Cada vez hay más interés en las campañas
integradas de salud porque resultan una forma eficaz en
función de los costos para reducir las enfermedades infantiles.
Al amparo de la campaña contra el sarampión, el costo
de distribución de los mosquiteros en Togo fue de sólo
50 centavos de dólar por unidad.
La Cruz Roja Togolesa desempeñó una importante función
de la movilización social, pues 7.400 voluntarios fueron
de puerta en puerta a lo largo y a lo ancho del país alentando
a las familias a participar en la campaña. Los voluntarios
harán un seguimiento para velar por que los mosquiteros se
utilicen en forma debida.
“No sólo logramos una gran cobertura de mosquiteros
en menos de dos semanas: la Cruz Roja brinda también apoyo
comunitario a más largo plazo para sostener la intervención
y allanar el camino a un mercado comercial de mosquiteros”,
dice la Dra. Antoinette Awaga, Coordinadora de Salud de la Cruz
Roja Togolesa.
La distribución formó parte
de una extraordinaria iniciativa gubernamental -con la participación
de más de 30 organizaciones asociadas- para proteger a los
niños pequeños contra el paludismo, el sarampión,
la poliomielitis y los parásitos.
El gran problema: la seguridad alimentaria
La seguridad alimentaria sigue siendo un grave problema para muchas
comunidades de África oriental, a causa de inundaciones y
sequías recurrentes que asolan a países con altos
niveles de pobreza, erosionando continuamente la capacidad de la
población para hacer frente a las crisis.
La Federación y las Sociedades Nacionales africanas han
reconocido en años recientes la necesidad de pasar de la
ayuda alimentaria a corto plazo al objetivo de reducir la vulnerabilidad
a la inseguridad alimentaria a largo plazo.

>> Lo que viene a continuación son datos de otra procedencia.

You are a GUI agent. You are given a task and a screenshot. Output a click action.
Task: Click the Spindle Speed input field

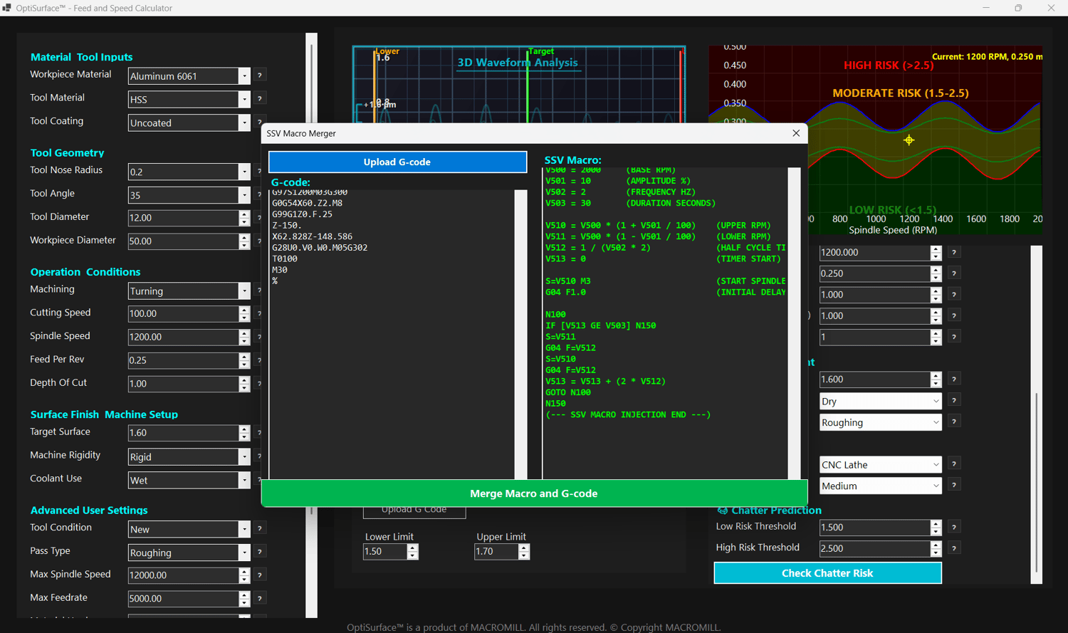tap(183, 337)
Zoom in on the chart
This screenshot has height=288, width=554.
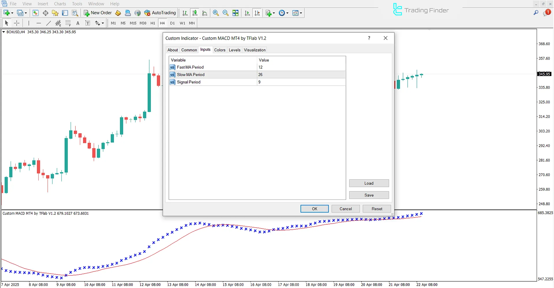[215, 13]
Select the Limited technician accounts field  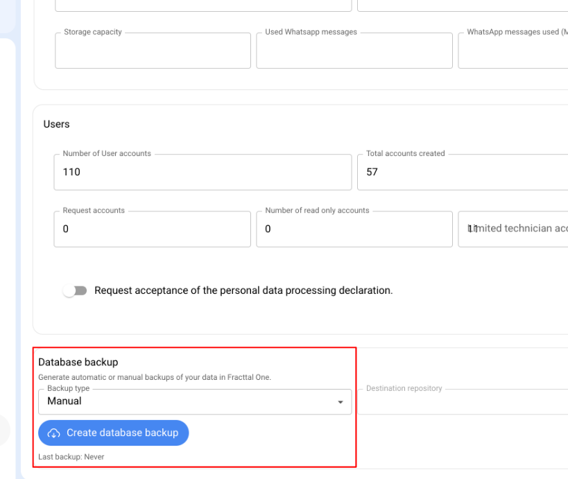click(x=513, y=229)
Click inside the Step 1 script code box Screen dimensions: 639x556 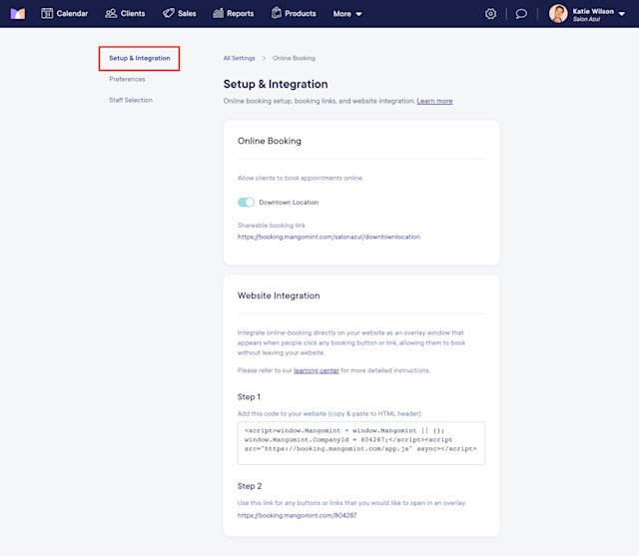pyautogui.click(x=361, y=443)
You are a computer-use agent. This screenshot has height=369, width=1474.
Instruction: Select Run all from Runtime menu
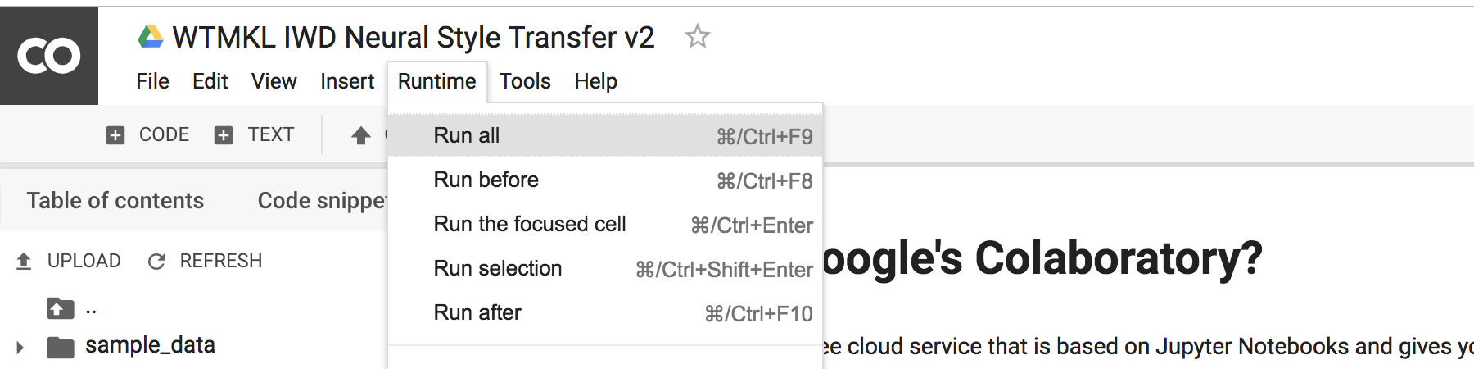[x=467, y=135]
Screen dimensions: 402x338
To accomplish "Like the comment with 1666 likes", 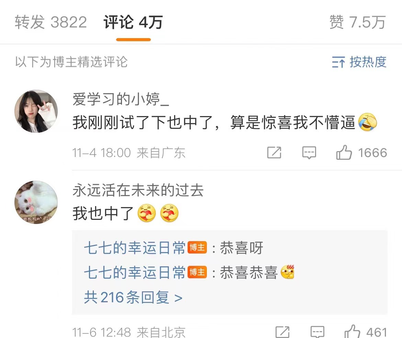I will 344,152.
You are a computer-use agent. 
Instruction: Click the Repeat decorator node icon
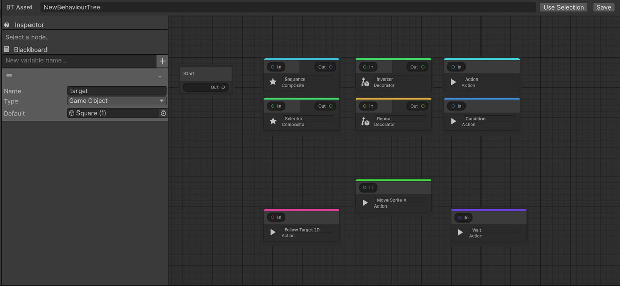[x=365, y=121]
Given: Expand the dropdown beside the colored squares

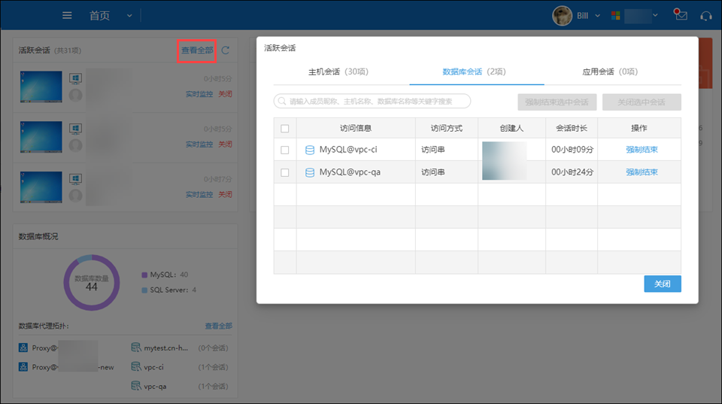Looking at the screenshot, I should (x=655, y=16).
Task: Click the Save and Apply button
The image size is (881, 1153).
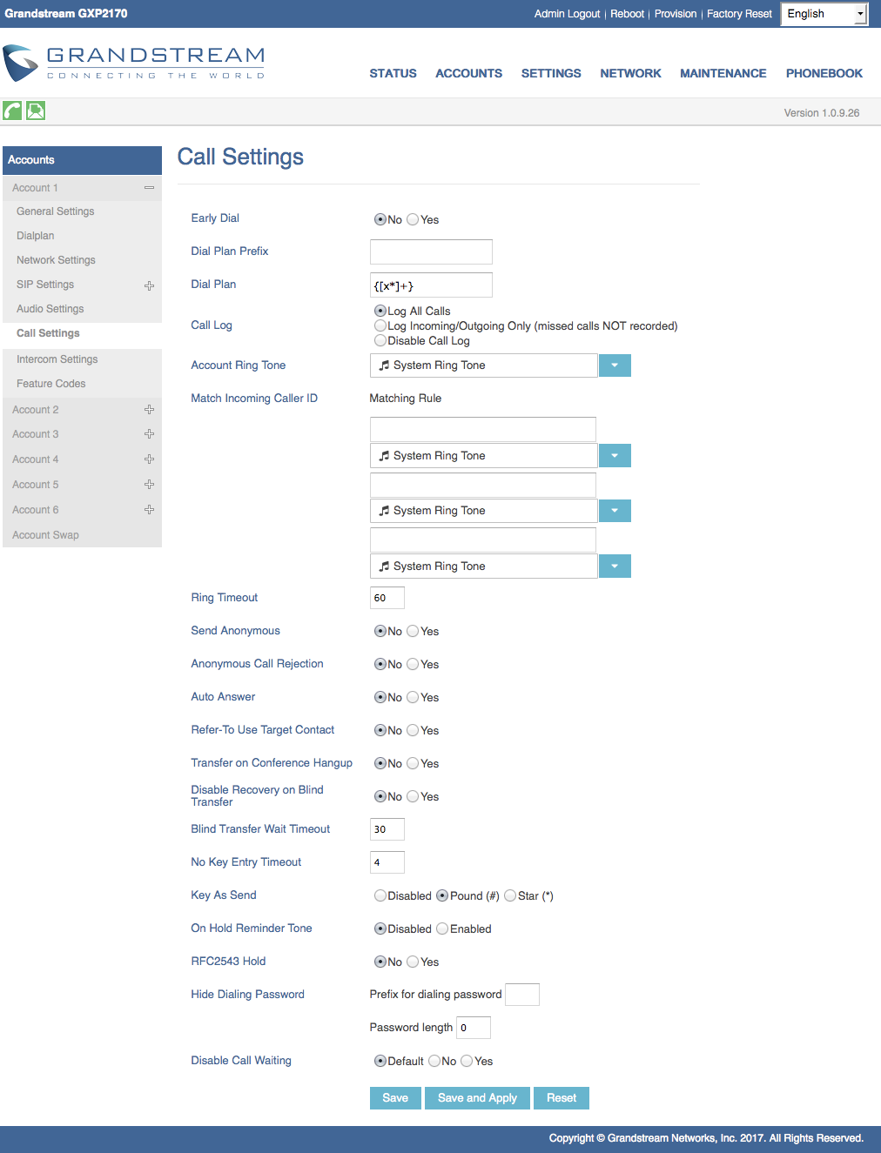Action: click(477, 1098)
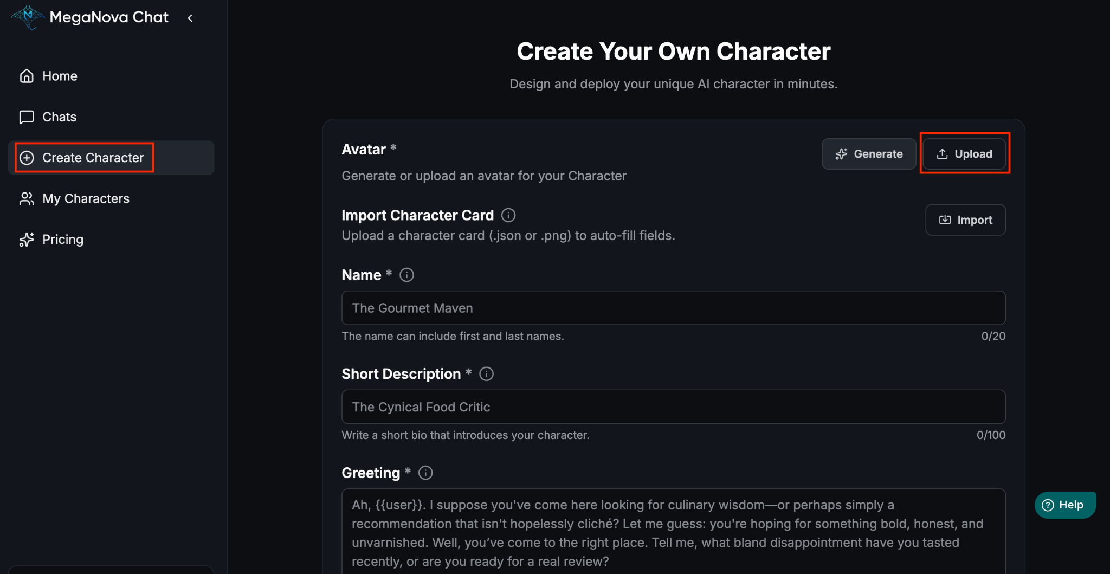
Task: Click the Pricing sparkle icon
Action: pos(27,240)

Conscientes de que el problema es demasiado grande para que lo
puedan abordar por sí solas, las Sociedades Nacionales de
la región están forjando asociaciones, por ejemplo
con el Programa Mundial de Alimentos y con Sociedades Nacionales
hermanas. Muchos de estos programas abordan cuestiones más
amplias -aunque conexas- como el VIH/SIDA en Swazilandia, las fuentes
de agua en Kenya y el ganado en Ruanda.
La Federación está estudiando la manera de mitigar
los desastres mediante programas a largo plazo y se ha establecido
un Grupo de Trabajo Regional sobre Seguridad Alimentaria para prestar
apoyo en las evaluaciones.
Cuatro años de sequía en Eritrea
Fátima, una niña de 12 años, debe caminar un
día entero para ir a buscar agua para su familia. La fuente
de agua más cercana a Ashera, la aldea en que vive, se encuentra
a 12 kilómetros de distancia; el paisaje es árido
y seco, y Fátima no puede siquiera recordar el color de la
hierba.
Cuatro años de sequía han agotado las reservas de
alimentos de este país dependiente de la agricultura. Para
la Cruz Roja de Eritrea, lo que empezó siendo una operación
de emergencia en el distrito de Anseba, se transformó en
un desafío a largo plazo: asegurar la supervivencia de 55.000
personas cuya capacidad de superar crisis iba en descenso.
La Cruz Roja suministró alimentos, semillas y herramientas
y distribuyó agua mediante camiones cisterna. Rehabilitó
pozos de agua y ayudó a crear comités comunitarios
de aguas para que se encarguen de los pozos. Bombas de agua solares
han brotado en medio de campos áridos que se asemejan a un
paisaje lunar.
La Federación y la Cruz Roja de Eritrea ayudaron a evitar
una tragedia en 2004, llevando nuevas esperanzas a la población
de Anseba. Sin embargo, mucho queda por hacer en 2005 para rehabilitar
más pozos de agua, crear proyectos de almacenamiento de agua
y llevar a cabo actividades de salud para ayudar a familias como
la de Fátima.
Las
asociaciones fueron un tema prioritario en la Conferencia Panafricana
En septiembre de 2004, las Sociedades Nacionales africanas se comprometieron
a intensificar su labor en los ámbitos del VIH/SIDA, la salud
y la seguridad alimentaria, aprovechando mejor su red de voluntarios
y colaborando más estrechamente con sus gobiernos y las organizaciones
asociadas.
Las 50 Sociedades Nacionales representadas en la VI Conferencia
Panafricana de Sociedades de la Cruz Roja y de la Media Luna Roja,
celebrada en Argel, acordaron un Plan de Acción en que se
confirmó que el VIH/SIDA era el desafío humanitario
más grave de África y se formularon los siguientes
objetivos:
ayudar a reducir la propagación del VIH/SIDA mediante la educación,
la promoción del uso de preservativos y la lucha contra el
estigma y la discriminación;
apoyar las medidas de los gobiernos para ampliar el acceso al tratamiento
antirretrovírico;
prestar apoyo psicosocial a los huérfanos y otros niños
vulnerables a causa del VIH/SIDA.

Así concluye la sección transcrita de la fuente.